Zonemaster (this specification) requires that any domain name must be converted to NFC form before conversion to A-label. However, the domain name is entered in A-label format, this specification does not require that the corresponding U-label is in NFC format.
White space
In the user interface there is a risk that leading or trailing white space characters are added to the domain name by mistake. The domain name will in this specification be normalized by removing such characters. In Table 3 it is specified what counts as white space characters. It should be pointed out that white space characters within the domain name are not removed, and in the end count as invalid characters.
Table 3: White space characters*
Unicode code | Name |
---|---|
U+0020 | SPACE |
U+0009 | CHARACTER TABULATION |
U+00A0 | NO-BREAK SPACE |
U+2000 | EN QUAD |
U+2001 | EM QUAD |
U+2002 | EN SPACE |
U+2003 | EM SPACE |
U+2004 | THREE-PER-EM SPACE |
U+2005 | FOUR-PER-EM SPACE |
U+2006 | SIX-PER-EM SPACE |
U+2007 | FIGURE SPACE |
U+2008 | PUNCTUATION SPACE |
U+2009 | THIN SPACE |
U+200A | HAIR SPACE |
U+205F | MEDIUM MATHEMATICAL SPACE |
U+3000 | IDEOGRAPHIC SPACE |
U+1680 | OGHAM SPACE MARK |
Full stop
The regular dot "." expected in domain names is a U+002E (FULL STOP), see Table 2 above. There are other characters that may be entered instead due to the script setting. Table 4 lists full stop characters that are to be mapped into the ASCII FULL STOP (Unicode TR 46, section 2.3). That mapping must be done before any verification or checks of the dot and before splitting Domain Name into labels.
Table 4: Non-ASCII dots (Full Stops) using Unicode codes
Unicode code | Character | Name |
---|---|---|
U+FF0E | . | FULLWIDTH FULL STOP |
U+3002 | 。 | IDEOGRAPHIC FULL STOP |
U+FF61 | 。 | HALFWIDTH IDEOGRAPHIC FULL STOP |
Final dot
If the domain name has one final dot it should be removed to create a consistent representation. The exception is the root zone which is always represented by the exact string ".".
Upper case
If the domain name has any letters tagged as "upper case" by the Unicode database, those should be mapped into the equivalent lower case letter. This applies to both ASCII (i.e. "A-Z" mapped into "a-z") in both A- and U-labels and non-ASCII characters found in U-labels (RFC 5895, section 2). This mapping is done before a U-label is converted to A-label. A valid U-label must not contain any upper case letters.
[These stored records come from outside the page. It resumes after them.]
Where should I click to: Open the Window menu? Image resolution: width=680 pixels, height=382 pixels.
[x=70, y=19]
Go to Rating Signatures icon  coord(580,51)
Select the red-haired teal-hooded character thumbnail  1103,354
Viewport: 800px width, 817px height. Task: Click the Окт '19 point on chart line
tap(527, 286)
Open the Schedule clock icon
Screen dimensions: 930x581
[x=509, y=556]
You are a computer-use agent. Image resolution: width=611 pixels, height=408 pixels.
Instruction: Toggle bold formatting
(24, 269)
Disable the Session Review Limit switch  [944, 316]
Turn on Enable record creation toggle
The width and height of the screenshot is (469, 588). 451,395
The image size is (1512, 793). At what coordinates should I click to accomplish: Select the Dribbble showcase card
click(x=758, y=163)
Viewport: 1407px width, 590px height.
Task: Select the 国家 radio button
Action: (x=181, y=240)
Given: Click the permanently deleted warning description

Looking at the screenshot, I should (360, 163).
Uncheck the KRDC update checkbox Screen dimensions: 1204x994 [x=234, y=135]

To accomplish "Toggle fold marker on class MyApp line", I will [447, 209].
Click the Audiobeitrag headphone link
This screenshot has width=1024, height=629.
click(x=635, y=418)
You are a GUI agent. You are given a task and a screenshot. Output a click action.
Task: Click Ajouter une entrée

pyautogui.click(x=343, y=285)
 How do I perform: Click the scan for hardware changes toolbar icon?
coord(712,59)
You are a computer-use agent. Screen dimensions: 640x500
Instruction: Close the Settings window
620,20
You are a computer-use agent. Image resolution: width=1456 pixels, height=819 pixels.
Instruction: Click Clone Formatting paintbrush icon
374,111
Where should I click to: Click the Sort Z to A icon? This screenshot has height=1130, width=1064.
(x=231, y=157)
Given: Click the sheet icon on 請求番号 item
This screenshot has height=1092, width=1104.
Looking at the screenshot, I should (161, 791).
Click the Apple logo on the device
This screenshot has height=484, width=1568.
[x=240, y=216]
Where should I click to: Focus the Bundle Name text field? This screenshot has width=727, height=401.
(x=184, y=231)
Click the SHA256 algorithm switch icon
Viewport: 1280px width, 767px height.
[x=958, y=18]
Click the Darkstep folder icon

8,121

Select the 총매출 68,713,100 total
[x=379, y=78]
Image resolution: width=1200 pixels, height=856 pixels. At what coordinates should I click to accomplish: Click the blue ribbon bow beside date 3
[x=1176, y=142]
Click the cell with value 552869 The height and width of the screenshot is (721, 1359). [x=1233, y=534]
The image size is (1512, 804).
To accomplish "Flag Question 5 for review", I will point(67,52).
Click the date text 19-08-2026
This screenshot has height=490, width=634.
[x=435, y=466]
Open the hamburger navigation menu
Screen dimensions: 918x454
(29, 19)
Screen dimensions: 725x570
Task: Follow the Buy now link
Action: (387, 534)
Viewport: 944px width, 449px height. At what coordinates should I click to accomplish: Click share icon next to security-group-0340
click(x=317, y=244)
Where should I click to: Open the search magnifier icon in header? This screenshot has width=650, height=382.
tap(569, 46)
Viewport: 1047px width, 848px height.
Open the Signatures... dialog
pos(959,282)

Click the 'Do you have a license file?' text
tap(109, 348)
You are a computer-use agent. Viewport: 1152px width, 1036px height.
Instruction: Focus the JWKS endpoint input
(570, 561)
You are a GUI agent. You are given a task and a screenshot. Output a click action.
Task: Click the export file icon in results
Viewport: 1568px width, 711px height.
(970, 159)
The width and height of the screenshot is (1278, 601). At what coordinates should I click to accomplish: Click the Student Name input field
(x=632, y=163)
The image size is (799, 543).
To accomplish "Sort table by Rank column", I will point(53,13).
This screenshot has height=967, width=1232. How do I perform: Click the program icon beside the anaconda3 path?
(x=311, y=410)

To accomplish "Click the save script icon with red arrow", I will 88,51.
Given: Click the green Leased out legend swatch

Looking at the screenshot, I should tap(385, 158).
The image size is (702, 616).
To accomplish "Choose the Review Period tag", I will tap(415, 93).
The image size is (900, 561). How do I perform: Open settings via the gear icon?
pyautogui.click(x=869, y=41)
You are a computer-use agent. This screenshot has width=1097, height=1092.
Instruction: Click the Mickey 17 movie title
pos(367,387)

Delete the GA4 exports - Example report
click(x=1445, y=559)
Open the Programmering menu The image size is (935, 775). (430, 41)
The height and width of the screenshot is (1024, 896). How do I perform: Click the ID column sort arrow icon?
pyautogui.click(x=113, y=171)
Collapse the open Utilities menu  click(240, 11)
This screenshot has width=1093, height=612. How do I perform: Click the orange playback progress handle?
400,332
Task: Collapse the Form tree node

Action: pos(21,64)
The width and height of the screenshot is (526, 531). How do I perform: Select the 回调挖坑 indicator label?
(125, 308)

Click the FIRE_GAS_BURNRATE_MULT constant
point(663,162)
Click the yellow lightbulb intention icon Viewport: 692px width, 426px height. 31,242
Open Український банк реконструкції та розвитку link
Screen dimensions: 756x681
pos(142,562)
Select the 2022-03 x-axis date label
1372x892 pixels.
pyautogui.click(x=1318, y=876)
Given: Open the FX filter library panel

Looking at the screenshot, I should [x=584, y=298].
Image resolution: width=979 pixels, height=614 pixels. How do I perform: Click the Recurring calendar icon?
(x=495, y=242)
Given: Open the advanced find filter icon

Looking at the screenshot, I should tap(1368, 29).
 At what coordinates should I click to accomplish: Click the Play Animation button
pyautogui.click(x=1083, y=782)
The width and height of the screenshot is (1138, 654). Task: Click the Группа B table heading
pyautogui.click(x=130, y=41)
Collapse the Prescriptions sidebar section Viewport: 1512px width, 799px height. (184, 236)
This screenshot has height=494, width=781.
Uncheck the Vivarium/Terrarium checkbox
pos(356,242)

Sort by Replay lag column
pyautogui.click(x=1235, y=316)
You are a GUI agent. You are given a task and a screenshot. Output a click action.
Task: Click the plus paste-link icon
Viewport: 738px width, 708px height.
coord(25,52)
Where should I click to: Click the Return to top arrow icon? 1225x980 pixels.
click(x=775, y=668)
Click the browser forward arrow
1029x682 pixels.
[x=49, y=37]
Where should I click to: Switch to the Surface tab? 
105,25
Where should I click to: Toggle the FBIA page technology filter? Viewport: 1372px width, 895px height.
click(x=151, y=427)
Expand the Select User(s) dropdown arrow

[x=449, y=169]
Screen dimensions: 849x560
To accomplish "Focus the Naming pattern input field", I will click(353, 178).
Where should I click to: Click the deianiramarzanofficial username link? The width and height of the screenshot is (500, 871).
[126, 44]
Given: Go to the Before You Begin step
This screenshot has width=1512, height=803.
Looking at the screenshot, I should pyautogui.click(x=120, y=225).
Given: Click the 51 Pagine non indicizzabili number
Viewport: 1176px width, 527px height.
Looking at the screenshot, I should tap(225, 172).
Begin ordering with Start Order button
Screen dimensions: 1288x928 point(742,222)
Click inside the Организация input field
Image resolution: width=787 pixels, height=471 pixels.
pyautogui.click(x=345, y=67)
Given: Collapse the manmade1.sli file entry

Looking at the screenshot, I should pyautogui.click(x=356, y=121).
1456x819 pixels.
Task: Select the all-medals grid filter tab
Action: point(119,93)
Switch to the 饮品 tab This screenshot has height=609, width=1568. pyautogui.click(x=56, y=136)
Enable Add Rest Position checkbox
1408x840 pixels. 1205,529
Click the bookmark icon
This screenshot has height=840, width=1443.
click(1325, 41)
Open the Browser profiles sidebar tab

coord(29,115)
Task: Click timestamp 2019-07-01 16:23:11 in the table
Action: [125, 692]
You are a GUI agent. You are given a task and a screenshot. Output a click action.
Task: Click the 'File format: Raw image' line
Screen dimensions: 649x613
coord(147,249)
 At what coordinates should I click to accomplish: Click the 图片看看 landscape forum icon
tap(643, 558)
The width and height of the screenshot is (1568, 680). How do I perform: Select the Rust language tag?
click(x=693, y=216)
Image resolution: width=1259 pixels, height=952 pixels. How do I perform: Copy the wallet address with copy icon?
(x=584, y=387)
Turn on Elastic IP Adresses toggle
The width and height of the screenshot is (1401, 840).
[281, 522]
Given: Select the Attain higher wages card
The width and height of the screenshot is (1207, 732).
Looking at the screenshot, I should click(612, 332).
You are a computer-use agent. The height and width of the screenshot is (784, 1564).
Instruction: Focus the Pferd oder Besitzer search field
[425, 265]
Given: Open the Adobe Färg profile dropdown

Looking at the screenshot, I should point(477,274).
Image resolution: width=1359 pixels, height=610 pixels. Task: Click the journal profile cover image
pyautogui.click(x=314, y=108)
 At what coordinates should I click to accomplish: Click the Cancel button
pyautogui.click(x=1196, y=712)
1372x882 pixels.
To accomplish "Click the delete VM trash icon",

For Zonemaster special rules applies to U+0049 (LATIN CAPITAL LETTER I) and U+0130 (LATIN CAPITAL LETTER I WITH DOT ABOVE).
- LATIN CAPITAL LETTER I is downcased to U+0069 (LATIN SMALL LETTER I) also in Turkish and Azeri locale, i.e. not following the special Unicode rule in those locale (Unicode SpecialCasing).
- Label with LATIN CAPITAL LETTER I WITH DOT ABOVE should be rejected since normal downcasing gives a sequence not reasonable in a domain name context (see "Lowercase Mapping" in LATIN CAPITAL LETTER I WITH DOT ABOVE).
A-label and U-label
DNS can only handle A-labels, not U-label. In the test core suite of Zonemaster only A-labels are used. For normalization, all U-labels are converted to A-labels. Test cases will only handle an ASCII-only Domain Name. Conversion from U-label to A-label should be done as specified for IDNA2008, not IDNA2003.
Terminology
No special terminology for this specification.